Segment Start: EXERCISE INPUT

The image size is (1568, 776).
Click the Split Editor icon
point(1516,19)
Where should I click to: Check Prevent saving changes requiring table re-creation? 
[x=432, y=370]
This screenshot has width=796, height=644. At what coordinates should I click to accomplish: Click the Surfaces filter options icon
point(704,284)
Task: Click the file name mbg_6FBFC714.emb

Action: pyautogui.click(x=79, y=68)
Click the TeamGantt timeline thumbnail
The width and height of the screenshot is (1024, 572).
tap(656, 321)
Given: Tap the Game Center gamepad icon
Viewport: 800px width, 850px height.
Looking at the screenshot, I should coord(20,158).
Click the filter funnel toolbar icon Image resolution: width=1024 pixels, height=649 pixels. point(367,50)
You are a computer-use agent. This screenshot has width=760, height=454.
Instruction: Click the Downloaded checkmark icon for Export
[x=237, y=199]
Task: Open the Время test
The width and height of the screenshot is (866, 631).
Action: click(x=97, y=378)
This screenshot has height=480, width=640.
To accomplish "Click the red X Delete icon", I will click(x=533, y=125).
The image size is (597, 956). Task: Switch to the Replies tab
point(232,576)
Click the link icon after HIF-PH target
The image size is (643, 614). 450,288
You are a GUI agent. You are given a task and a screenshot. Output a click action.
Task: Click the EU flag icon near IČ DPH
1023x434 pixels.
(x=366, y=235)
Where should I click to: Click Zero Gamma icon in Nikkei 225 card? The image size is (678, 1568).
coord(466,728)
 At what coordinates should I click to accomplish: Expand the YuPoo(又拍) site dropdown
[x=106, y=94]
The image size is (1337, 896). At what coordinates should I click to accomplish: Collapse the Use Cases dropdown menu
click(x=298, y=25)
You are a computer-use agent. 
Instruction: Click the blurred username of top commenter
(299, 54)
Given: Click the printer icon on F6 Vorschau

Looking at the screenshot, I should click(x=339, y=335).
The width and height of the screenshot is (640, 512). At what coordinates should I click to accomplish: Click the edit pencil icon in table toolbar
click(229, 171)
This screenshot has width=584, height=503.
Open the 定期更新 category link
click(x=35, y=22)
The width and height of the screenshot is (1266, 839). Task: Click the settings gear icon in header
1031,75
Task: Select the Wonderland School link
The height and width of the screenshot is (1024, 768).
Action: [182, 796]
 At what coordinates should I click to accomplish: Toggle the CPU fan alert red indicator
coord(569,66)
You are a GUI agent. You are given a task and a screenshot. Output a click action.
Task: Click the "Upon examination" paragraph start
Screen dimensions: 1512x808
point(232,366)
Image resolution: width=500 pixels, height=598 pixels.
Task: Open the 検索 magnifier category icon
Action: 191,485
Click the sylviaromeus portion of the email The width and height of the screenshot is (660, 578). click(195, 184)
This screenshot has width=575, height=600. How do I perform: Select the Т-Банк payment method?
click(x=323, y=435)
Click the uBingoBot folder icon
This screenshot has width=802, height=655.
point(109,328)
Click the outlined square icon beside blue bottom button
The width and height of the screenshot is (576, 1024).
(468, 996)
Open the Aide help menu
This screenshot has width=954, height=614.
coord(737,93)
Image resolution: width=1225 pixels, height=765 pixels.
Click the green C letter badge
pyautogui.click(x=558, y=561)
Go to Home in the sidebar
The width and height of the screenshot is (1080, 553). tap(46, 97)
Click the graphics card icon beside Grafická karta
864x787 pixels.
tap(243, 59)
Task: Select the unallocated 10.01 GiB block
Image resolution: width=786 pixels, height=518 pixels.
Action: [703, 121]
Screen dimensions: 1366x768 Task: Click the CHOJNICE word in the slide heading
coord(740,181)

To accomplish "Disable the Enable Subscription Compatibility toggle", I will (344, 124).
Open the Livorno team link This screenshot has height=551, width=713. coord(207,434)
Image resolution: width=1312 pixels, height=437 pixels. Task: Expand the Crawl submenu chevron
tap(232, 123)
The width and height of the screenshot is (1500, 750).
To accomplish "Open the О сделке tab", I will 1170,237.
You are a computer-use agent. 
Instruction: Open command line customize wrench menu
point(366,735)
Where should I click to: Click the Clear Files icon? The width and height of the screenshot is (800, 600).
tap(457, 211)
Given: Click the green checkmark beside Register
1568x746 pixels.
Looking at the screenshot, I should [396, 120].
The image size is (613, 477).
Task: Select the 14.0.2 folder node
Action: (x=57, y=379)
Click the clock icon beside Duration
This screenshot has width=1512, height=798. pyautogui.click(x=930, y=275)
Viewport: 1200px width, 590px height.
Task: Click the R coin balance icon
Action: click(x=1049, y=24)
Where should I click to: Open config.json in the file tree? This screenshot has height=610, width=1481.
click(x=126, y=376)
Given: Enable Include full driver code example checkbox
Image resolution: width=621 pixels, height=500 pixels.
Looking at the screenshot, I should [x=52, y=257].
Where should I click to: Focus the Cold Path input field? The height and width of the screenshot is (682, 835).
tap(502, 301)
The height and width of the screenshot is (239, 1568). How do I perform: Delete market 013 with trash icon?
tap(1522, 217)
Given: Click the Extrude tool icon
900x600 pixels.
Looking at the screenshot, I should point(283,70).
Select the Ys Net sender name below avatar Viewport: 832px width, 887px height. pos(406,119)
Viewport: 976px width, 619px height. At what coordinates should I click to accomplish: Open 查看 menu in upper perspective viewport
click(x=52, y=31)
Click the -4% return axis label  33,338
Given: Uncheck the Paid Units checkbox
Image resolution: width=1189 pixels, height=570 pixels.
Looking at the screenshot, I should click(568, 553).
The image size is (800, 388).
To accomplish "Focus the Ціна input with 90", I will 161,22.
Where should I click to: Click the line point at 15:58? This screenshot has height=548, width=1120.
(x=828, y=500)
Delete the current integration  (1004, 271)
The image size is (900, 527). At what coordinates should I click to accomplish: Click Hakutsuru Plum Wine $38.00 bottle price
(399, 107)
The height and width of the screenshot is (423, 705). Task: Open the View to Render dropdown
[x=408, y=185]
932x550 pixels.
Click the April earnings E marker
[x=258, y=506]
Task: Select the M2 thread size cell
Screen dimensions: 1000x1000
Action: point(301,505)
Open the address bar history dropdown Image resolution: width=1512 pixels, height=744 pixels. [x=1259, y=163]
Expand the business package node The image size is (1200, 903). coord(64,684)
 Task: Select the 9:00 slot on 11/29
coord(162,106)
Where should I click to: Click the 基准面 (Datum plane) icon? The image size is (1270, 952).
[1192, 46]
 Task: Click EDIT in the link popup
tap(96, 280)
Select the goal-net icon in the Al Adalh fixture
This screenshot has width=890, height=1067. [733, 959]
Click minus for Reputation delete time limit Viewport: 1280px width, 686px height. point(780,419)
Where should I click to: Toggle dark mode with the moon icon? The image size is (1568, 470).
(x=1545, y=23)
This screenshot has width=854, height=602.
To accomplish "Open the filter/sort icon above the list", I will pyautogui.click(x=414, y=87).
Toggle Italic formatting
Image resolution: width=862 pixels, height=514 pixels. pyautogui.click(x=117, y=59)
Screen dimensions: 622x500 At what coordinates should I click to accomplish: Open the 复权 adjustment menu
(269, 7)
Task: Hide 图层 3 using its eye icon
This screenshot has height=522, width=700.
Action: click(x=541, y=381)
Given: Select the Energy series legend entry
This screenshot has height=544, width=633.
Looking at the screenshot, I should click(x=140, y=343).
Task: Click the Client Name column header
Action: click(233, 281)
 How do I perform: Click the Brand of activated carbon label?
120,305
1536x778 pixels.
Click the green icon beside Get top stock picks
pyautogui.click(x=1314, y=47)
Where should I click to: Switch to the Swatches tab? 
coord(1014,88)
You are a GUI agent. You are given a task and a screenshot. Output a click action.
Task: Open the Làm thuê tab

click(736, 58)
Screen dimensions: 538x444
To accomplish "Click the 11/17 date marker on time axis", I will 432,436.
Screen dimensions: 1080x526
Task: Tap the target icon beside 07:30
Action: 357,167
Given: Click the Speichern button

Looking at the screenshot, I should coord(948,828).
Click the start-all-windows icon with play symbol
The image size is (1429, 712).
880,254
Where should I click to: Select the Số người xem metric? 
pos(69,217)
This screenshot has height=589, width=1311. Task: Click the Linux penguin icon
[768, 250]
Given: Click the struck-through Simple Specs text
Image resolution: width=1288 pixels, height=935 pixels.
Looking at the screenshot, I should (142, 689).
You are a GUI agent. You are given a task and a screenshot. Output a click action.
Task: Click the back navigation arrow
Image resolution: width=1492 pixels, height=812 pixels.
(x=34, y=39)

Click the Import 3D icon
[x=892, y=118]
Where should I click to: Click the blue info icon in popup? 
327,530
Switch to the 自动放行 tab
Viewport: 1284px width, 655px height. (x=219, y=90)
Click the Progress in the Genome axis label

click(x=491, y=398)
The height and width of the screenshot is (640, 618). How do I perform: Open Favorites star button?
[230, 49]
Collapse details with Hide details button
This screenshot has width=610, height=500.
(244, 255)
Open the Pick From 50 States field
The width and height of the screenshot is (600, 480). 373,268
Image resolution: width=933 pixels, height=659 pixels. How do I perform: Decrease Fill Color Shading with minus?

Segment End: EXERCISE INPUT

▸ WORK TO BE COMPLETED: Take the entries above and return only the lines from the one with "At what coordinates should I click to accomplish: Toggle" to the one with "Task: Select the unallocated 10.01 GiB block", both included, unchanged.

▸ TASK RESPONSE:
 At what coordinates should I click to accomplish: Toggle the CPU fan alert red indicator
coord(569,66)
You are a GUI agent. You are given a task and a screenshot. Output a click action.
Task: Click the "Upon examination" paragraph start
Screen dimensions: 1512x808
point(232,366)
Image resolution: width=500 pixels, height=598 pixels.
Task: Open the 検索 magnifier category icon
Action: 191,485
Click the sylviaromeus portion of the email The width and height of the screenshot is (660, 578). click(195, 184)
This screenshot has width=575, height=600. How do I perform: Select the Т-Банк payment method?
click(x=323, y=435)
Click the uBingoBot folder icon
This screenshot has width=802, height=655.
point(109,328)
Click the outlined square icon beside blue bottom button
The width and height of the screenshot is (576, 1024).
(468, 996)
Open the Aide help menu
This screenshot has width=954, height=614.
coord(737,93)
Image resolution: width=1225 pixels, height=765 pixels.
Click the green C letter badge
pyautogui.click(x=558, y=561)
Go to Home in the sidebar
The width and height of the screenshot is (1080, 553). tap(46, 97)
Click the graphics card icon beside Grafická karta
864x787 pixels.
tap(243, 59)
Task: Select the unallocated 10.01 GiB block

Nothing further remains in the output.